Ini kembali dijelaskan Edbert. “Kedepan sementara dikejar untuk pembebasan lahan di seputaran hilir DAS Tondano. Balai Sungai sementara diskusi dengan pemilik-pemilik lahan di seputaran DAS Tondano. Semoga pembebasan lahan berjalan lancar dan cepat. Kalau sempadan sungai sudah dibuka, aliran sungainya pasti lebih leluasa. Normalisasi pun akan lebih optimal,” nilai Staf Khusus Milenial tersebut.
Diketahui, salah satu masalah DAS Tondano bukan pada hulunya. Tapi pada penyempitan hilirnya. Ini yang menjadi sasaran dari program ini.
“Hulu DAS Tondano memang sudah bagus, tapi saat masuk ke hilir ada penyempitan. Ini disebabkan oleh kepadatan bangunan di area bantaran sungai. Itulah yang harus diurai lewat pembebasan lahan tersebut,” ujar Edbert.
Selain pembebasan lahan, Pemkot Manado juga menunggu pengoperasian Bendungan Kuwil. Karena bagaimanapun, fasilitas ini memiliki peran vital dalam mengurangi debit air yang dikirim DAS Tondano ke Kota Tinutuan.

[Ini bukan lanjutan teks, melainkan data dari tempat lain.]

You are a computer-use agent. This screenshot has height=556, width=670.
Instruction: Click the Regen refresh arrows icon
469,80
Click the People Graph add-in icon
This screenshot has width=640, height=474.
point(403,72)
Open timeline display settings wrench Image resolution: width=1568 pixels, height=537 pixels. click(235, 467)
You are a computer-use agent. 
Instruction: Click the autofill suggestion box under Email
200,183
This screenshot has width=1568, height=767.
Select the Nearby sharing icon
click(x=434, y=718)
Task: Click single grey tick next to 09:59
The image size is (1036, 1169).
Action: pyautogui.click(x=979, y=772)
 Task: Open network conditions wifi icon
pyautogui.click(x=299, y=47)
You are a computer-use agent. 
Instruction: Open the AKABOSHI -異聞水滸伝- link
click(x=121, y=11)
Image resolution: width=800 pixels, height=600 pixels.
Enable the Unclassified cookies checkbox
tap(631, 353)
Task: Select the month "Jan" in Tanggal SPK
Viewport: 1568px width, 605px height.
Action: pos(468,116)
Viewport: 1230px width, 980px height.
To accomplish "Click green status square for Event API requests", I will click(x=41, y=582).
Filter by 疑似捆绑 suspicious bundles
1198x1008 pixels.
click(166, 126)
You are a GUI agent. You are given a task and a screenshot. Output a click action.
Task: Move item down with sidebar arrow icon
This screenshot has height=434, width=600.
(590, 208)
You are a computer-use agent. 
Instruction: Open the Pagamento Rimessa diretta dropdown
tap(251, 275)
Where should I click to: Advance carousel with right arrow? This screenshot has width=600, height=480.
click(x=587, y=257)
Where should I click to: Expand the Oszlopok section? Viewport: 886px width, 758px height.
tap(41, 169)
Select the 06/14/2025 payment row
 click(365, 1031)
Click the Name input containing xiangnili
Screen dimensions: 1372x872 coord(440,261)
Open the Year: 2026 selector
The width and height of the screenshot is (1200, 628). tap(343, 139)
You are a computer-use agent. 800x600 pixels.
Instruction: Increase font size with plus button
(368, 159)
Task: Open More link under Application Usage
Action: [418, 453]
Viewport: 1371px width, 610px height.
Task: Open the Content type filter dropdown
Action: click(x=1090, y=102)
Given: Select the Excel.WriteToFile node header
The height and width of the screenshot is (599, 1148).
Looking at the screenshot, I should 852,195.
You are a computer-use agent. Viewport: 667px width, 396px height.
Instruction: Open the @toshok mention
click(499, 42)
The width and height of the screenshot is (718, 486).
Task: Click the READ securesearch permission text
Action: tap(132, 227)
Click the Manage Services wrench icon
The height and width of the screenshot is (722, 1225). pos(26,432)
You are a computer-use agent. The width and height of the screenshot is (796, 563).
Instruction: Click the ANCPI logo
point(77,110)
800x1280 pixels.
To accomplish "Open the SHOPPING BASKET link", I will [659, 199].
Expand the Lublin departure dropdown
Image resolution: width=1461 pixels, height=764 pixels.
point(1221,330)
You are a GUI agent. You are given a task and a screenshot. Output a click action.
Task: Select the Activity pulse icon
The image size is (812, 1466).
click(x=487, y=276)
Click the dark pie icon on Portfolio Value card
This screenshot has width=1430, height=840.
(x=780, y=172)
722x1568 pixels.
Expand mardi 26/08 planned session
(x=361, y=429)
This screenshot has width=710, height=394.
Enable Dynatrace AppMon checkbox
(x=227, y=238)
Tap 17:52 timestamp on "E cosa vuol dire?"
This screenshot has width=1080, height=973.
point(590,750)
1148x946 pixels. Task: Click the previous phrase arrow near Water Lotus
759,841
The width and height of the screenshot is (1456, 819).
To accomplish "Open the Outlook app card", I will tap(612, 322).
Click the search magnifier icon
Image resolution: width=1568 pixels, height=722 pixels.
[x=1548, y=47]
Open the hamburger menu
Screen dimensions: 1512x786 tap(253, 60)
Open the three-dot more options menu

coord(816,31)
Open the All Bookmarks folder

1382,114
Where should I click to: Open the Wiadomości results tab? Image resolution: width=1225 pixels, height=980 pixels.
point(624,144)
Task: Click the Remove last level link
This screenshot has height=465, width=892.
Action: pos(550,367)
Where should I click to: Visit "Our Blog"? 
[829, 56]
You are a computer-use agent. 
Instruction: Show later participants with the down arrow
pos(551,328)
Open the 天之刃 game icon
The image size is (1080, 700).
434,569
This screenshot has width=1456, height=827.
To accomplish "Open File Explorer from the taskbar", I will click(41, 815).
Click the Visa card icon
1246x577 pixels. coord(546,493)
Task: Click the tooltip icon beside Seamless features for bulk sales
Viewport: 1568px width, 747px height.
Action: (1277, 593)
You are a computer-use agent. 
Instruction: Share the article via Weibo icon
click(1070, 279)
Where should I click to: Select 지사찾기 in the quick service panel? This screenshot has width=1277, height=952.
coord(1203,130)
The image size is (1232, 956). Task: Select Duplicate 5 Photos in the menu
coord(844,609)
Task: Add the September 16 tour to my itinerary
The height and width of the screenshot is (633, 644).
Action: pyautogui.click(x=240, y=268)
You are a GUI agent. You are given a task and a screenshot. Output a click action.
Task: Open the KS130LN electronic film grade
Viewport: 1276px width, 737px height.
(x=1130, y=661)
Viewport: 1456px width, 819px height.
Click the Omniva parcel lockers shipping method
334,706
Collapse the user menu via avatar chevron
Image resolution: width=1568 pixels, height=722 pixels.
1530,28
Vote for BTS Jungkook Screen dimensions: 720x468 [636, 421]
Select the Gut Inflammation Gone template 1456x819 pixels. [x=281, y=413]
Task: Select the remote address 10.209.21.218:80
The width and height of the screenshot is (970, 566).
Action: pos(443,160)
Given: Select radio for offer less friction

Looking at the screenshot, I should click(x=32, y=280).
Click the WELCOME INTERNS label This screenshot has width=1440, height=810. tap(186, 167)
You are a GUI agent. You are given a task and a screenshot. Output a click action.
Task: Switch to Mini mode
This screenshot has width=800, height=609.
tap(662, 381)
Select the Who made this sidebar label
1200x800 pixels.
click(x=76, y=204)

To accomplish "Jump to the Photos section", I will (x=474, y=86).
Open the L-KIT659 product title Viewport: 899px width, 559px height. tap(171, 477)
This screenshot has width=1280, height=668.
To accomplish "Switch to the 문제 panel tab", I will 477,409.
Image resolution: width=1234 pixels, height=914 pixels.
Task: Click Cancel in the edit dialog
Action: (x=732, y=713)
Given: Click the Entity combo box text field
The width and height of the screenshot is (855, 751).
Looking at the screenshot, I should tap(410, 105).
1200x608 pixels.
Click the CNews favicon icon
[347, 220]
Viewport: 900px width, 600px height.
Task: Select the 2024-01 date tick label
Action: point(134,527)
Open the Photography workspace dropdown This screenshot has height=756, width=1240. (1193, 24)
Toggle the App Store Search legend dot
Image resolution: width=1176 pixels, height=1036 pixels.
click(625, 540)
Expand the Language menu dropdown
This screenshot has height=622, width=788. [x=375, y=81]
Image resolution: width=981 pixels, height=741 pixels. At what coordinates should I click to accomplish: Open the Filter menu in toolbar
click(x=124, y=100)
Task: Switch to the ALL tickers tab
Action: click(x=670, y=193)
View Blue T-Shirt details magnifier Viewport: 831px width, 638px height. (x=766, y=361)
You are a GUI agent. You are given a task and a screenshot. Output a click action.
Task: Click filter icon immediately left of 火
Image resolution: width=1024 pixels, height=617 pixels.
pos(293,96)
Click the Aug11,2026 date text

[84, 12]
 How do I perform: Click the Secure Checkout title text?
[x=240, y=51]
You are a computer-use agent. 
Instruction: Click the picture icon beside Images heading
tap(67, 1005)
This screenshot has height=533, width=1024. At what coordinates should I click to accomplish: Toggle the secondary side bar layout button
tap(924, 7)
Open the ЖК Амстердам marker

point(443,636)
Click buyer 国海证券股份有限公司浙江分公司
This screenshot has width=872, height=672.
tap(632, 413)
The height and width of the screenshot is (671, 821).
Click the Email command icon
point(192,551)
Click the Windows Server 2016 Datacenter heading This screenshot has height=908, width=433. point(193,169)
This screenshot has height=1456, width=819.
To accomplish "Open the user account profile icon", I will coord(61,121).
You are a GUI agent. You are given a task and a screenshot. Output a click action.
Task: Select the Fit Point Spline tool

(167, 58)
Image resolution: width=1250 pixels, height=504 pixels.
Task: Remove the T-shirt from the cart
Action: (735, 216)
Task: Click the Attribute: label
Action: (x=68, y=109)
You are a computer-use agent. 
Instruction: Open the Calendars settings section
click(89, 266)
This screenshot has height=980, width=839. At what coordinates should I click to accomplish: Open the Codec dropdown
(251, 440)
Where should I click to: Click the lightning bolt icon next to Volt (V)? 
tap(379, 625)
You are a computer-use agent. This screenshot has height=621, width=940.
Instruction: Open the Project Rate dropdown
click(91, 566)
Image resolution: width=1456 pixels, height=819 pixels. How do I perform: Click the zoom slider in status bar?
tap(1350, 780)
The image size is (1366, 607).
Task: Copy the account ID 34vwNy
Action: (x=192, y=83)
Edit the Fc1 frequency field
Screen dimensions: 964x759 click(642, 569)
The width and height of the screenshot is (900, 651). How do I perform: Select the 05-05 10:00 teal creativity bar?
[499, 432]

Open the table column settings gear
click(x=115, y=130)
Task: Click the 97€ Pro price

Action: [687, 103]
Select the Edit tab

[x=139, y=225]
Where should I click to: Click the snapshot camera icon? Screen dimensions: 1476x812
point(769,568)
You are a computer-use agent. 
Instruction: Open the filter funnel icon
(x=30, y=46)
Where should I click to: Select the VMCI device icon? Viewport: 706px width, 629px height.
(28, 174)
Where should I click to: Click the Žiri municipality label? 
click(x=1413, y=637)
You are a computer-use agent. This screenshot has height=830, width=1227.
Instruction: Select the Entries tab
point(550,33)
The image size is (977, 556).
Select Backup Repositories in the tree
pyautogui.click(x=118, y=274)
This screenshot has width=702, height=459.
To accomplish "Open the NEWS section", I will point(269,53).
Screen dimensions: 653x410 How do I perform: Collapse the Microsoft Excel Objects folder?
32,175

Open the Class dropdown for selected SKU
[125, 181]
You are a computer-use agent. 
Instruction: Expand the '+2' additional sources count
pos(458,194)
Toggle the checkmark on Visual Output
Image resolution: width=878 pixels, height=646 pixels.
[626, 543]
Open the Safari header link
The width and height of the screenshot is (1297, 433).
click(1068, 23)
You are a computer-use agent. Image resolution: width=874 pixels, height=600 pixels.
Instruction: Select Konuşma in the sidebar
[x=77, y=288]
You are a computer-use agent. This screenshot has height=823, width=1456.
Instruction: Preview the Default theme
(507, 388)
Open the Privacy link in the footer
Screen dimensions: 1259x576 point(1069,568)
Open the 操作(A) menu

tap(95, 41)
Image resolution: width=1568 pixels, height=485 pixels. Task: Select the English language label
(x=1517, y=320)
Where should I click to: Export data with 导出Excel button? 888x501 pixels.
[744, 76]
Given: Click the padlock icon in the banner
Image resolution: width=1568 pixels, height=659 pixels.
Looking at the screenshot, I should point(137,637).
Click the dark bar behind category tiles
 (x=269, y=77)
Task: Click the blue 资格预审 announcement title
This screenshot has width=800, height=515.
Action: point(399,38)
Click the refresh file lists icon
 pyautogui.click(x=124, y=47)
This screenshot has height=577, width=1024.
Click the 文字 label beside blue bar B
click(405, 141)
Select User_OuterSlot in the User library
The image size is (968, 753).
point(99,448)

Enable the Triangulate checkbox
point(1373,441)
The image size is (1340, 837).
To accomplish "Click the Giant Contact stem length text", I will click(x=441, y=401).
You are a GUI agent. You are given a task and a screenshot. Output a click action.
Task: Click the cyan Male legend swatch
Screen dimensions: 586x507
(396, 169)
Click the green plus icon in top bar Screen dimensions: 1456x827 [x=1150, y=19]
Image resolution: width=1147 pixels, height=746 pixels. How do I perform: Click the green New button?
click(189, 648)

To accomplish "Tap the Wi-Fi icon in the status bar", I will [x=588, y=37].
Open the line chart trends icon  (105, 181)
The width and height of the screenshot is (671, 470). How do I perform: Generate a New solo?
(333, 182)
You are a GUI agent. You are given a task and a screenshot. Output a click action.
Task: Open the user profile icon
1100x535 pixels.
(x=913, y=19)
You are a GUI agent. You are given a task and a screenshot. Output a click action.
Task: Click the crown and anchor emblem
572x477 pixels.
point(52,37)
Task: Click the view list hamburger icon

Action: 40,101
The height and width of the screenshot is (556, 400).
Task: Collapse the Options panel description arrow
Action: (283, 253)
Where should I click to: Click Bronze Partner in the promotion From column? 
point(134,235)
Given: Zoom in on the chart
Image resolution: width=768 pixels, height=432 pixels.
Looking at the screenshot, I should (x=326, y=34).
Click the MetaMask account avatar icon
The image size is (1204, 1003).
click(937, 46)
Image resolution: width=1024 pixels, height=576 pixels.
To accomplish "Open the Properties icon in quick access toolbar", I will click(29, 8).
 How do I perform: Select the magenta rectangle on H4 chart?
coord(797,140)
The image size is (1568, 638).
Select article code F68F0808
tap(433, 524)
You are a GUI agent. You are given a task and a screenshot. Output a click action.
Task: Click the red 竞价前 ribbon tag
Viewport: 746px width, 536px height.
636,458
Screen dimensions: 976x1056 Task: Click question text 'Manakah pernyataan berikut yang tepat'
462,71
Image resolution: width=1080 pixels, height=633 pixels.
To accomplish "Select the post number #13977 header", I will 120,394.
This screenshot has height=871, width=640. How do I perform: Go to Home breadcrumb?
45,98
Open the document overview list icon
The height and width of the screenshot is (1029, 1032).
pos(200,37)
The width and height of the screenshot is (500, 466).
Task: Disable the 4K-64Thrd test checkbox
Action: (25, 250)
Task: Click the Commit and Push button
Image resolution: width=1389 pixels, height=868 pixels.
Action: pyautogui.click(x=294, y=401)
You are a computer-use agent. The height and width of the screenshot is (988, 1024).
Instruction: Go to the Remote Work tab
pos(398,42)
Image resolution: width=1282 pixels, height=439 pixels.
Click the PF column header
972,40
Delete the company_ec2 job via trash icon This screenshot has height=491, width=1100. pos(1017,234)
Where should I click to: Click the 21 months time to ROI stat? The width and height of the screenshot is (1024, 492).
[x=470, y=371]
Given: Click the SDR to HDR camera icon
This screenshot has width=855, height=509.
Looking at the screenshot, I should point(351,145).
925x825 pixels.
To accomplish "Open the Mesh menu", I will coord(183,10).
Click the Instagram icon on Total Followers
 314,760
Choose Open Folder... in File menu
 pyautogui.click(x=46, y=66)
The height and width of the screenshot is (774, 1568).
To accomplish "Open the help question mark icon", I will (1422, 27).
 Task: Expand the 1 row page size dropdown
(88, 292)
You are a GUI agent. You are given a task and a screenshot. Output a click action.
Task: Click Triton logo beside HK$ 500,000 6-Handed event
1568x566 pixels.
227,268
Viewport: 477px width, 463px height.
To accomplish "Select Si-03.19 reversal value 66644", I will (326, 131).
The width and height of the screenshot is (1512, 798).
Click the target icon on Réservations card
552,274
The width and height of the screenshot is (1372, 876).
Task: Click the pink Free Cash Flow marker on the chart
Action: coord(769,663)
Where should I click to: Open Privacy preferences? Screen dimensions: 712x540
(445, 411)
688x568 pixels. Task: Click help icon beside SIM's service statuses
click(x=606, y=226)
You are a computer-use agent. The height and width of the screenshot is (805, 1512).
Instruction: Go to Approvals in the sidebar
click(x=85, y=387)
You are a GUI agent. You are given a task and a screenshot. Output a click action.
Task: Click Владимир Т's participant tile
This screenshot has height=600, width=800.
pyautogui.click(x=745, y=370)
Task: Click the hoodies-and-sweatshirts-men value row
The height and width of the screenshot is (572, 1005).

“Ada lagi Bendungan Kuwil yang sedang digenjot penyelesaiannya. Fungsinya bisa untuk menampung kiriman DAS Tondano. Sehingga, volume air yang sampai di Manado tidak akan sebesar sekarang. Ini program jangka panjang Pemkot Manado yang disinergikan dengan Pemerintah Provinsi Sulut,” lanjut Edbert.
“Jadi yang perlu kita garis bawahi saat ini, pengerukan terbukti berhasil ketika menghadapi cuaca ekstrem di awal tahun 2022. Namun karena intensitas hujannya kian meningkat sampai sekarang, apalagi ini memang terjadi di beberapa daerah di Indonesia, maka mau tidak mau kita memang harus menghadapi kondisi ini bersama-sama. Jangan lupa juga bahwa luasan banjirnya semakin berkurang dibanding tahun sebelumnya,” tandasnya.